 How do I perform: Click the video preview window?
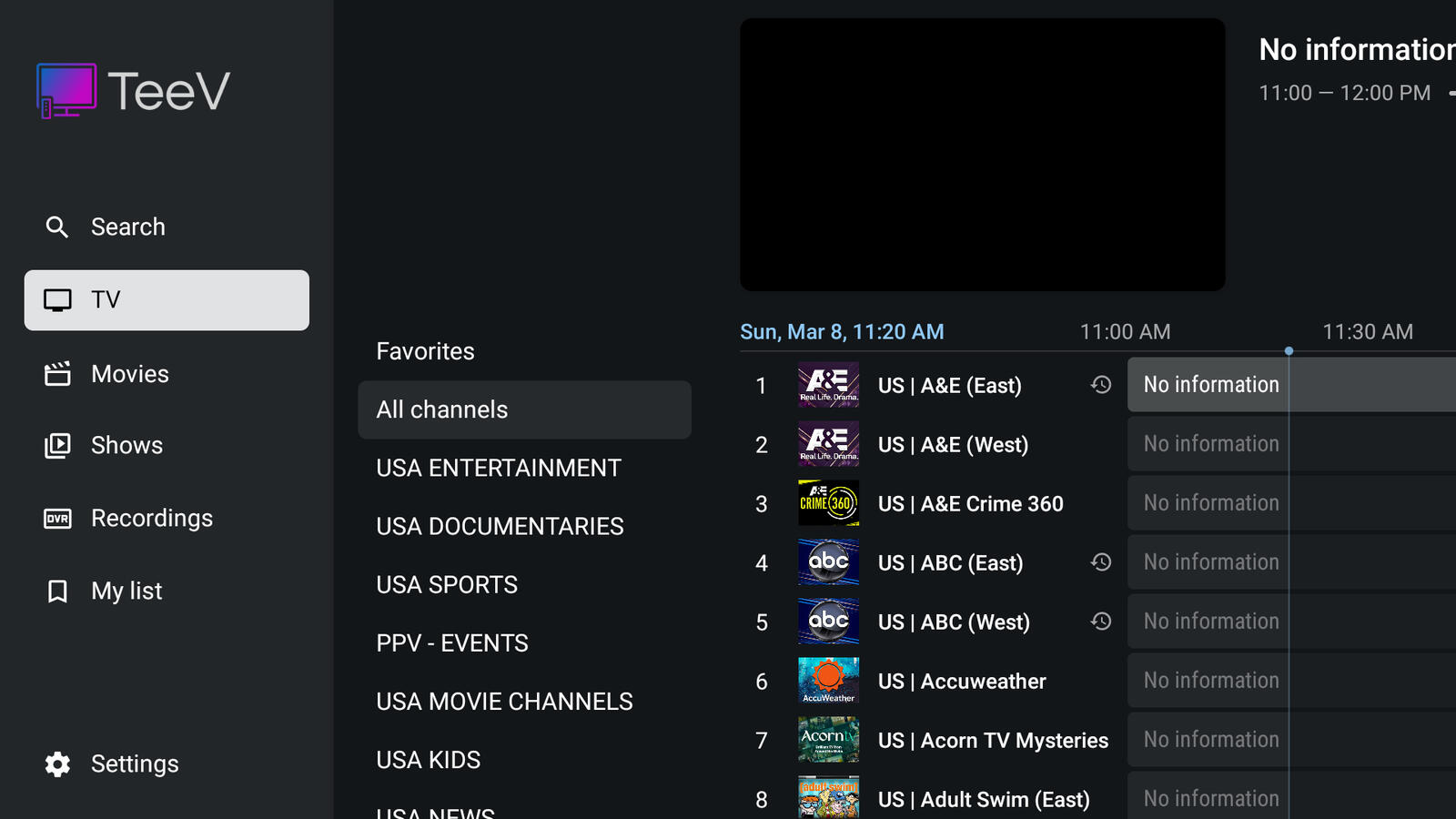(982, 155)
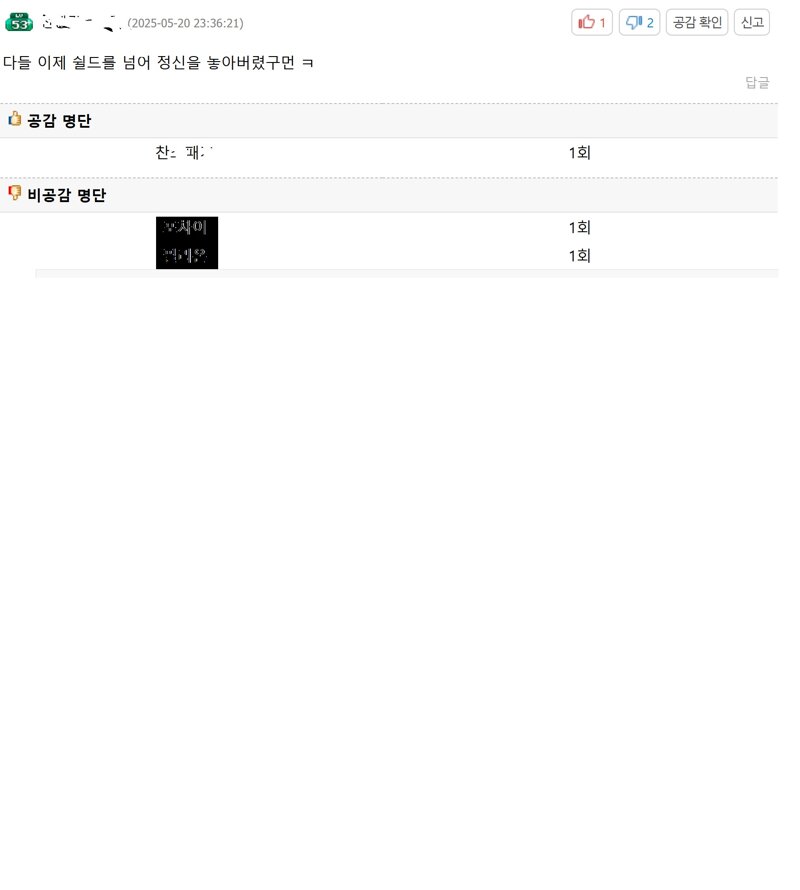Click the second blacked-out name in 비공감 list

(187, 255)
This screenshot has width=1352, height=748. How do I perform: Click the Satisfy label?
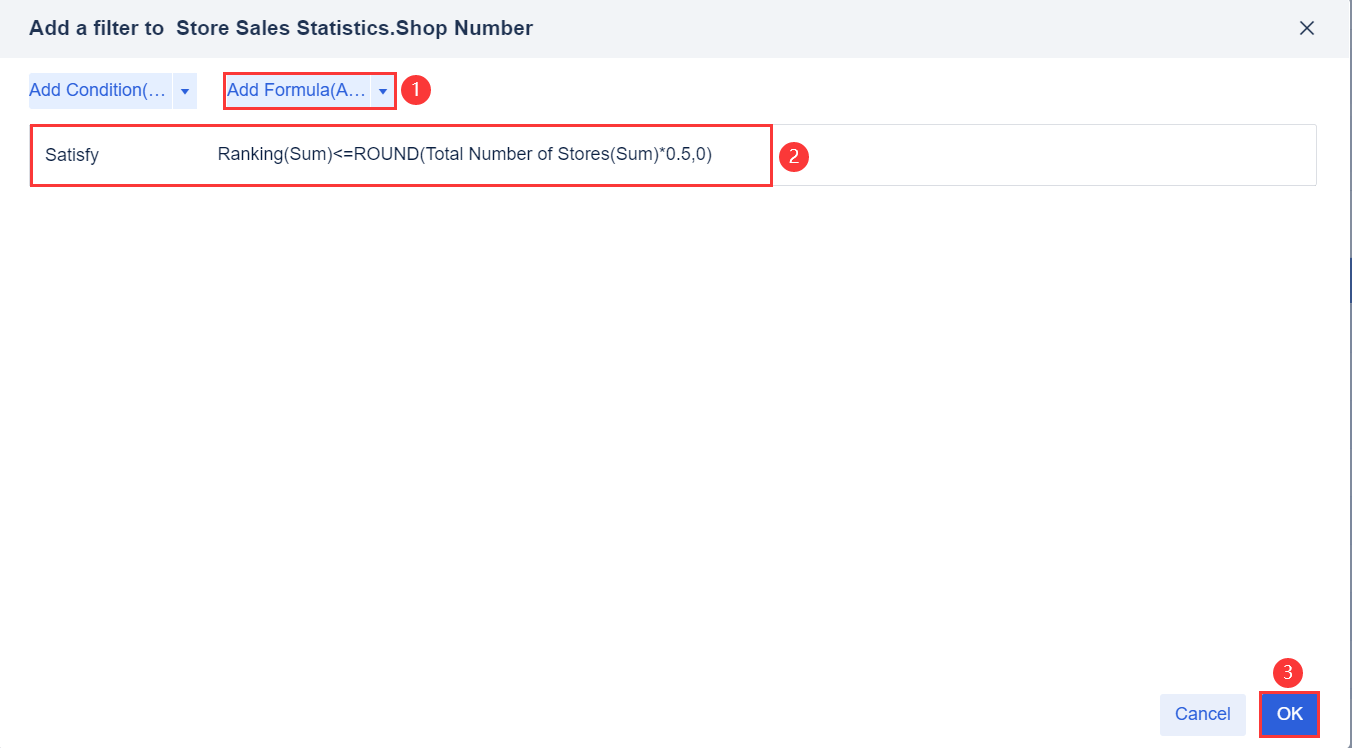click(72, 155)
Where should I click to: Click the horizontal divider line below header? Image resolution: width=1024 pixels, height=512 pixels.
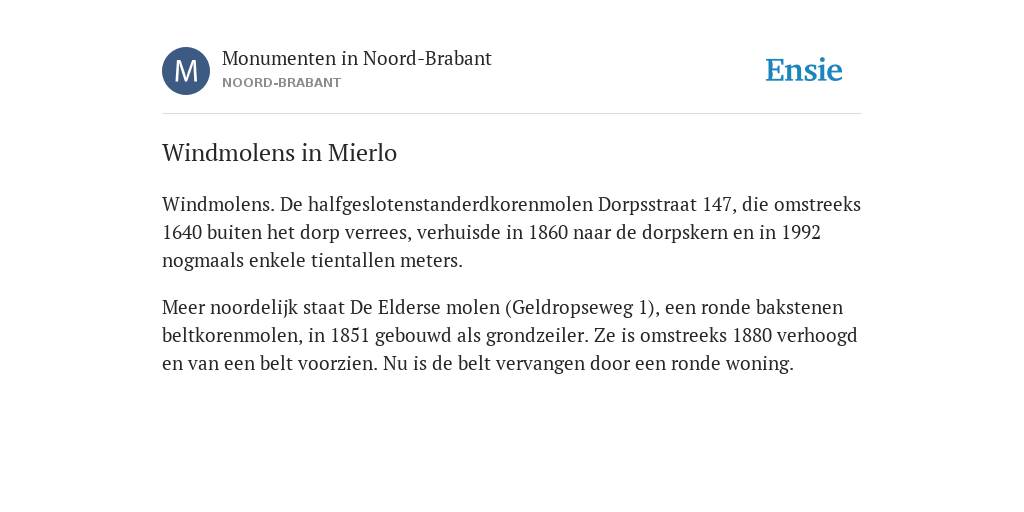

== == ==

### [TASK STATEMENT]
Extract exactly the lines from the one containing "This screenshot has" through the last line of the records above, both included, and leave out the pictures.

### [TASK RESPONSE]
This screenshot has width=1352, height=748. How do I perform: Click the Satisfy label?
click(72, 155)
Where should I click to: Click the horizontal divider line below header? Image resolution: width=1024 pixels, height=512 pixels.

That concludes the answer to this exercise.